Something most clients strive for when they come to us for media relations assistance is coverage in print publications. They often are blunt about their desires: “We want to get our picture in the paper.”
We want to make that happen, too. This post covers some basics of photo shoots:
1. Remember the purpose of the photo
A photo in a publication isn’t always about providing recognition to you, your group, business, product, etc. Frequently, it accompanies an article and depicts action of some sort. Sometimes it is designed help promote your event. So keep that in mind when the photo opportunity knocks.
What does that mean? It means that you likely won’t get to have all 17 of your employees in a photo that accompanies a story on your new project launch, so don’t be disappointed when the photographer just wants a photo of a couple of people.
2. Understand the publication’s expectations
If you’re working directly with the publication/photographer, these are questions you need to ask of them; if you’re working with a Lakeland or Tampa public relations expert, this is information they need to gather for you:
– How many subjects does the photographer want in the photo?
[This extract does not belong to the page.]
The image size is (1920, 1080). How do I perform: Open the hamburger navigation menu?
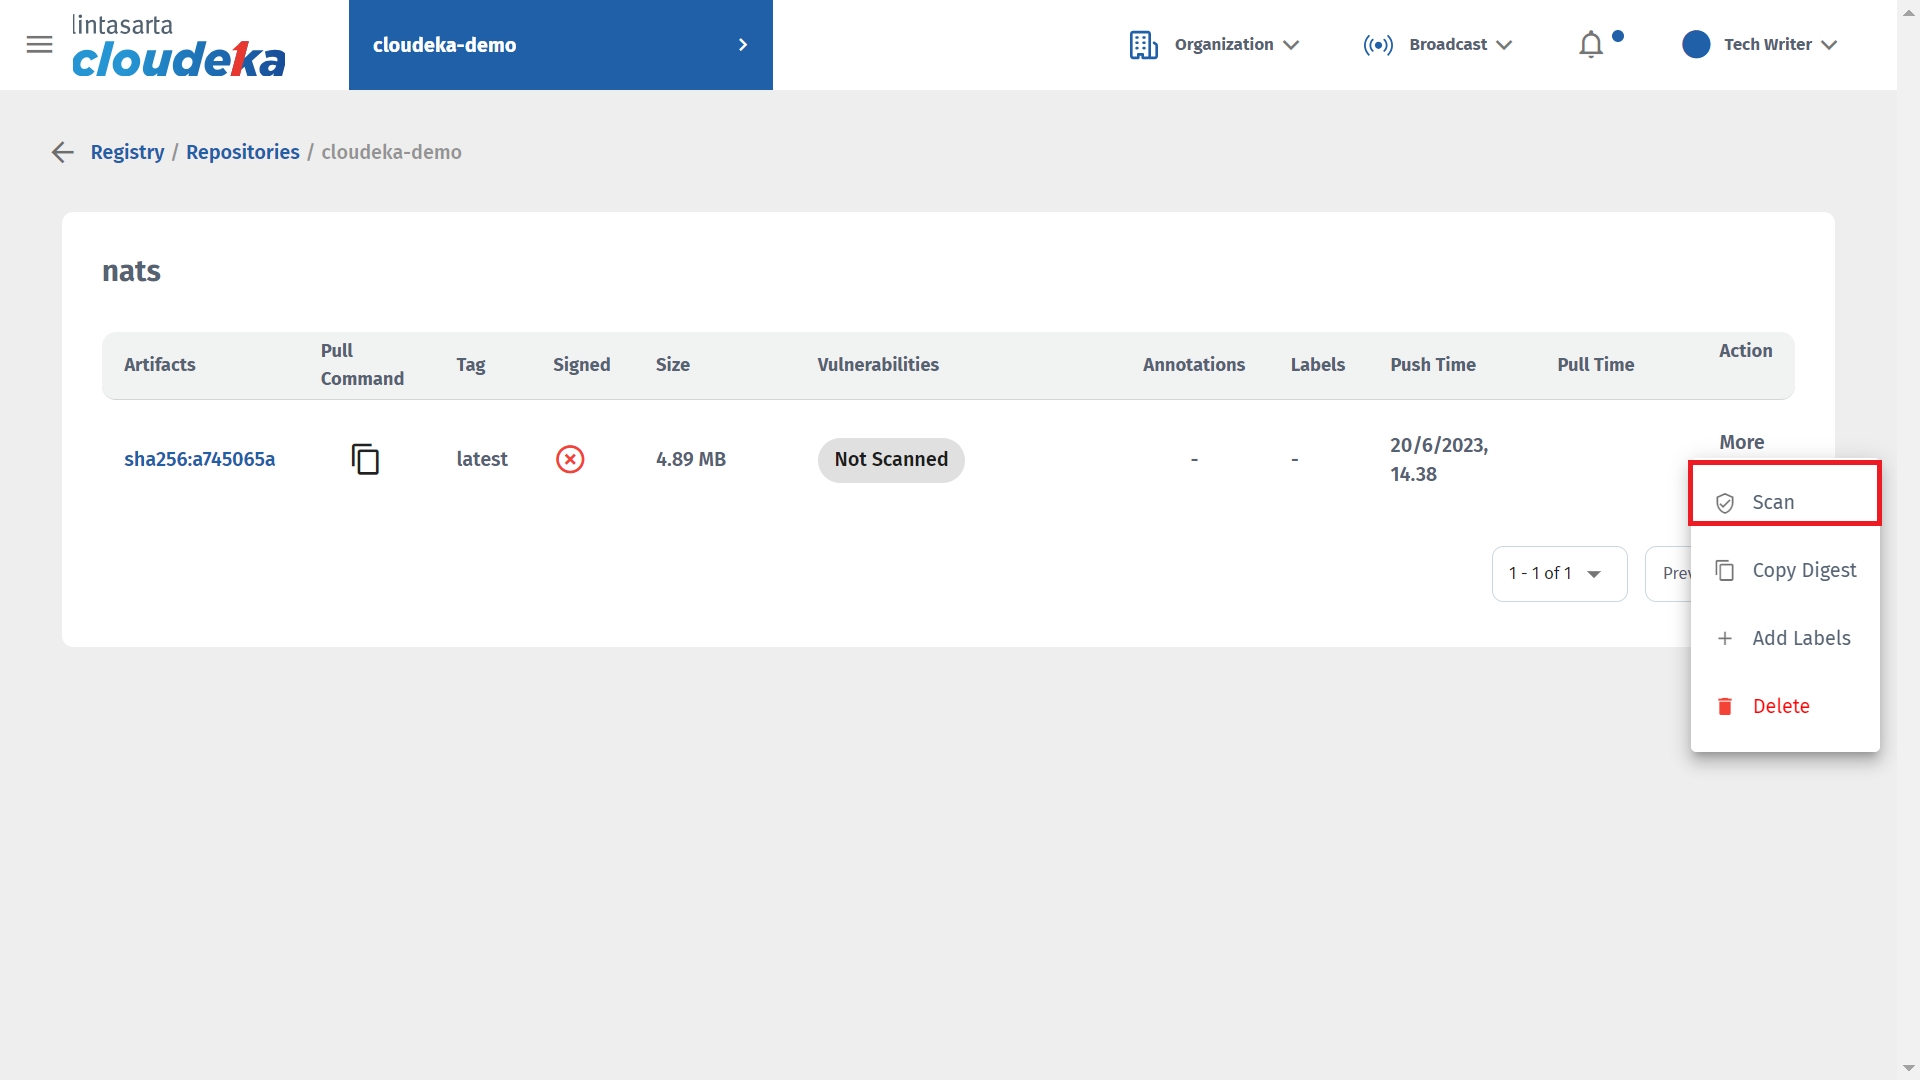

– When/where will the photo be taken?
– If this is for a production or performance, do the subjects need to be in costume?
3. Set yourself up for success
– Make sure the publication has the name, phone number (including a mobile number) and email address of your point of contact. The more methods of contact you provide, the better.
– Find out whom to call to confirm that you’re still on for the photo shoot. If your PR advisor has scheduled the shoot, ask her to confirm the date/time one last time.
– Make sure the photographer has the address of the location where the photo will be taken.
– Contact those who will be photographed and remind them the day before and the day of the photo shoot, and make sure everyone arrives on time.
Remember that the photographer may have something come up- breaking news trumps a photo shoot for a feature story. So understand that the shoot may be postponed or cancelled. Just make sure you are not the reason for the cancellation because your point of contact couldn’t be reached, or the people who were supposed to be in the photo were no-shows.